La porte de la miséricorde divine est-elle ouverte à toutes celles et tous ceux qui sont « moralement et spirituellement chargés », ceux dont l’âme ploie chaque jour sous le poids de la gibbosité des souillures et des péchés, ceux qui ont du mal à s’observer dans le miroir de leur conscience, parce qu’embourbés dans les crevasses et les immondices de l’égarement ? Quelle peut-être la conséquence logique du péché, si ce n’est le courroux divin ? Le Seigneur n’a-t-il pas décrété : « Je remplirai l’enfer des djinns et des gens tous ensemble. » ? S 32 V 13.
Dieu pardonne-t-il tous les péchés en islam ?
N’ont-ils
pas raison, ces croyants qui ont fini par se soustraire de toute forme
d’adoration, parce que jugés et étiquetés et finalement convaincus de n’être
que des combustibles pour l’enfer ?
Il n’est
donc pas rare d’entendre dire : « J’ai honte de m’adresser à mon Seigneur parce
que je me sens sale, ou à quoi bon prier alors que je suis encore trempé dans
le péché ? ». Certains en sont même parvenus à décréter le sort de leur âme en
disant être convaincus de ne pouvoir bénéficier de la clémence divine.
Et pourtant,
Il est le Pardon par excellence, de qui émane le pardon absolu et qui pardonne
à tout pêcheur, exception faite de circonstances exceptionnelles.
L’absoluté
du pardon divin
Dieu
pardonne-t-il tout péché ?
Le Saint
Coran apporte la réponse avec éloquence : « Certes, Allah ne pardonne pas qu’on
Lui donne un associé. En dehors de cela, Il pardonne à qui Il veut. Mais
quiconque donne à Allah un associé, se rend coupable d’un immense péché »
Sourate 9 v 48.
De toute
évidence, le pire des péchés en Islam est le polythéisme et l’associationnisme
(le shirk). Il constitue une sorte d’irrévérence coupable vis-à-vis d’Allah,
une négation de Sa Grandeur et Sa Magnanimité. Celui qui, délibérément, se
soumet au desiderata de l’ennemi déclaré et commun (le diable) et qui s’engage
dans une dynamique de rébellion et de reniement de la Majesté divine ne peut
que s’en prendre à lui-même.
Ce verset
coranique implique que Dieu peut pardonner tout péché le jour de la
résurrection pour celui qui est mort dans la désobéissance, mais jamais à
l’associationniste.

CONSIGNE 1 →
Modifiez, s'il vous plaît, la partie des enregistrements qui commence à la ligne contenant « The height and width of the screenshot is (424, 693). » et se termine à la fin des enregistrements : remplacez « Viewport » par « Window » sans rien changer d'autre.
Le texte et les enregistrements proviennent de sources distinctes.

ENREGISTREMENTS FOURNIS →
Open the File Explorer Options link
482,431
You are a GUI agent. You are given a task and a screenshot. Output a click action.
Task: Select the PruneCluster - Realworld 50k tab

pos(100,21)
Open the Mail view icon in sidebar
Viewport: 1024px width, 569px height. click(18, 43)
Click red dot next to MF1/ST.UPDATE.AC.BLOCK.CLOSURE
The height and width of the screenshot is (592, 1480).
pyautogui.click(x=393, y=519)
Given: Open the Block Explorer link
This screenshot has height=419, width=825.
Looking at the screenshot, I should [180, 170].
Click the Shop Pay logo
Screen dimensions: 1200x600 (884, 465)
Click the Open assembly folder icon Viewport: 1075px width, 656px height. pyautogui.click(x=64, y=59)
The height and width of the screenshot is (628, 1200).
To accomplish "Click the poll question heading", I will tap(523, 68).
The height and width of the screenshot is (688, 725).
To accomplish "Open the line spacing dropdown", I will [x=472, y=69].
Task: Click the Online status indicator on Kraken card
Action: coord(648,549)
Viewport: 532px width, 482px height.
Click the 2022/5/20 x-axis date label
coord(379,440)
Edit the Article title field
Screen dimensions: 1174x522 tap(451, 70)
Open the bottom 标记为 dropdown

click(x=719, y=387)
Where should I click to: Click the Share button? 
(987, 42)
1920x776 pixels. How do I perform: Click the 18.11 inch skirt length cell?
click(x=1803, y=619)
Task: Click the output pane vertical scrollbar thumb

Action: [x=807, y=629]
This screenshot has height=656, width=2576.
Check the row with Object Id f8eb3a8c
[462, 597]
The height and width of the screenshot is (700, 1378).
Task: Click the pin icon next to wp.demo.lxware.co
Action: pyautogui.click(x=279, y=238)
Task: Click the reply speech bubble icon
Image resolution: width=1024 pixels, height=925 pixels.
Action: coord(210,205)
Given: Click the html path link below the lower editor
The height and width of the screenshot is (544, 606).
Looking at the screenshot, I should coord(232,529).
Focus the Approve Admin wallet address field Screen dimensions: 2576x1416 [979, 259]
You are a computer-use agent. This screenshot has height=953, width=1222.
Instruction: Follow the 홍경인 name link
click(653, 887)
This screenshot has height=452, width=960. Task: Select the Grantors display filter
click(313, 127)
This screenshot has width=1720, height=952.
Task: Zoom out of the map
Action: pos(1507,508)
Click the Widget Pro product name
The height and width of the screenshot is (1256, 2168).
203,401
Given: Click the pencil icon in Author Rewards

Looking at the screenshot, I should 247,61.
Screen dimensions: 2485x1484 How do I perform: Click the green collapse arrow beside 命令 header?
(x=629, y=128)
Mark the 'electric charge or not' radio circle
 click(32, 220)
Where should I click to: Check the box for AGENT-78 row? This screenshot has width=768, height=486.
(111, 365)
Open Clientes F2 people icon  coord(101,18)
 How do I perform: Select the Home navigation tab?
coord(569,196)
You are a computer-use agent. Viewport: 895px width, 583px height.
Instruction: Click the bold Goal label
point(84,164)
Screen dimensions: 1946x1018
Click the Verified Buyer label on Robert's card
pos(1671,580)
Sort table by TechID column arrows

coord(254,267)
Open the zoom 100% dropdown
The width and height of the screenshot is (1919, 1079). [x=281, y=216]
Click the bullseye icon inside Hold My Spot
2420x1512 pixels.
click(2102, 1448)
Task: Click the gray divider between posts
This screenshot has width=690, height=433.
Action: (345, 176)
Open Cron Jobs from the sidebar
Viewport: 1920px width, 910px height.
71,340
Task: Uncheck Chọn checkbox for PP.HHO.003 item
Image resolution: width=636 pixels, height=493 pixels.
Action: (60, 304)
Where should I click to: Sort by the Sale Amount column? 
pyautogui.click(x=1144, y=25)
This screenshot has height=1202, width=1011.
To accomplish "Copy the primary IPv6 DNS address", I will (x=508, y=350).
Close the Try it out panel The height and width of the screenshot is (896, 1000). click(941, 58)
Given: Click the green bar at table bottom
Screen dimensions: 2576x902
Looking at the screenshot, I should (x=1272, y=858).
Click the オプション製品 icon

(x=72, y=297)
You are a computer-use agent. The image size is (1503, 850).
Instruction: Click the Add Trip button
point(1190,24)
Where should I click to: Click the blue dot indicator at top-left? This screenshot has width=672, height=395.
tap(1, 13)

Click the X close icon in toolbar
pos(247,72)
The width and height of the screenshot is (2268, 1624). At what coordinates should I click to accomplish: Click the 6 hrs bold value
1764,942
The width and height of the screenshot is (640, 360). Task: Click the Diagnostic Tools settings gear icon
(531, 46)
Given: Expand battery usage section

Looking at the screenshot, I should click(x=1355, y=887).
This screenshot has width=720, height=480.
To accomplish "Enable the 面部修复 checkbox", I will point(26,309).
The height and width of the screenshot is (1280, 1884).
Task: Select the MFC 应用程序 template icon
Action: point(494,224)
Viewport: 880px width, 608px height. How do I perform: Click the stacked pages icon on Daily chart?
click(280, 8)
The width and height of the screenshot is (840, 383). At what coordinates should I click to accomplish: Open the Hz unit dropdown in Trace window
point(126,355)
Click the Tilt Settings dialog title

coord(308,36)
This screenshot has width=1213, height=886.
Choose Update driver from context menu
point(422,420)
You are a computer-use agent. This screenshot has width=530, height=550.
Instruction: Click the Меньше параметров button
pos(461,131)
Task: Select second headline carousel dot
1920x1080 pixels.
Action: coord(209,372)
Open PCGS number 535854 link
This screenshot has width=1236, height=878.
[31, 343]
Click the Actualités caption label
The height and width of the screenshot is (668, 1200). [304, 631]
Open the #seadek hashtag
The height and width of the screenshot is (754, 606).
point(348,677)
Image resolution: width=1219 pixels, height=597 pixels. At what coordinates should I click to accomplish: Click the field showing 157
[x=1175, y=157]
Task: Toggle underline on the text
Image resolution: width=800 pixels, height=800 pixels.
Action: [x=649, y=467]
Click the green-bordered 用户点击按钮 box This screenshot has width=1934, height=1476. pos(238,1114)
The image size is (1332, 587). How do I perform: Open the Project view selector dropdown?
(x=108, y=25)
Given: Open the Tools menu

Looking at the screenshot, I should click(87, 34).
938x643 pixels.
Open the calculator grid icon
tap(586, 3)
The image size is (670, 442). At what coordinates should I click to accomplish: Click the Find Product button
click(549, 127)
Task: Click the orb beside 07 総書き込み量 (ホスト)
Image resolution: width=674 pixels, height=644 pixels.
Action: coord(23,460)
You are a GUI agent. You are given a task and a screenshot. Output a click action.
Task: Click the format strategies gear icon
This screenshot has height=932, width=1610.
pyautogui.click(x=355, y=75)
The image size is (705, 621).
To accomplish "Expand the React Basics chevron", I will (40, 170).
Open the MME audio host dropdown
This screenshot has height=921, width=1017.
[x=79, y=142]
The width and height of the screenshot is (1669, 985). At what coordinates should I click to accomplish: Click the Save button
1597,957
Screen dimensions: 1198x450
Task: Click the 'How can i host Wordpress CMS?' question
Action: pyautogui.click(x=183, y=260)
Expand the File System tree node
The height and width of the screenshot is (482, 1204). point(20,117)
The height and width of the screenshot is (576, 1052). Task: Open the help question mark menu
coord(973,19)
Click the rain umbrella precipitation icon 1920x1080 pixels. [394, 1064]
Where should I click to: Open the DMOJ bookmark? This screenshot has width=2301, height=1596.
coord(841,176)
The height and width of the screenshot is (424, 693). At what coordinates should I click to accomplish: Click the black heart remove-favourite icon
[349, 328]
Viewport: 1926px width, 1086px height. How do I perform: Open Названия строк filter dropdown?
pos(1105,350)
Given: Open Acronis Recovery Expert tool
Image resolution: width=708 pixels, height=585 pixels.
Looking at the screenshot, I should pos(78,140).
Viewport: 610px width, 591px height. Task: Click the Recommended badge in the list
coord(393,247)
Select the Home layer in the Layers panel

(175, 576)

CONSIGNE 2 →
Selon le texte, quel est le pire des péchés en islam ?

RÉSULTAT FINAL 1 →
The height and width of the screenshot is (424, 693). At what coordinates should I click to accomplish: Click the black heart remove-favourite icon
[349, 328]
Window: 1926px width, 1086px height. How do I perform: Open Названия строк filter dropdown?
pos(1105,350)
Given: Open Acronis Recovery Expert tool
Image resolution: width=708 pixels, height=585 pixels.
Looking at the screenshot, I should pos(78,140).
Window: 610px width, 591px height. Task: Click the Recommended badge in the list
coord(393,247)
Select the Home layer in the Layers panel

(175, 576)

RÉSULTAT FINAL 2 →
Le polythéisme et l'associationnisme (le shirk).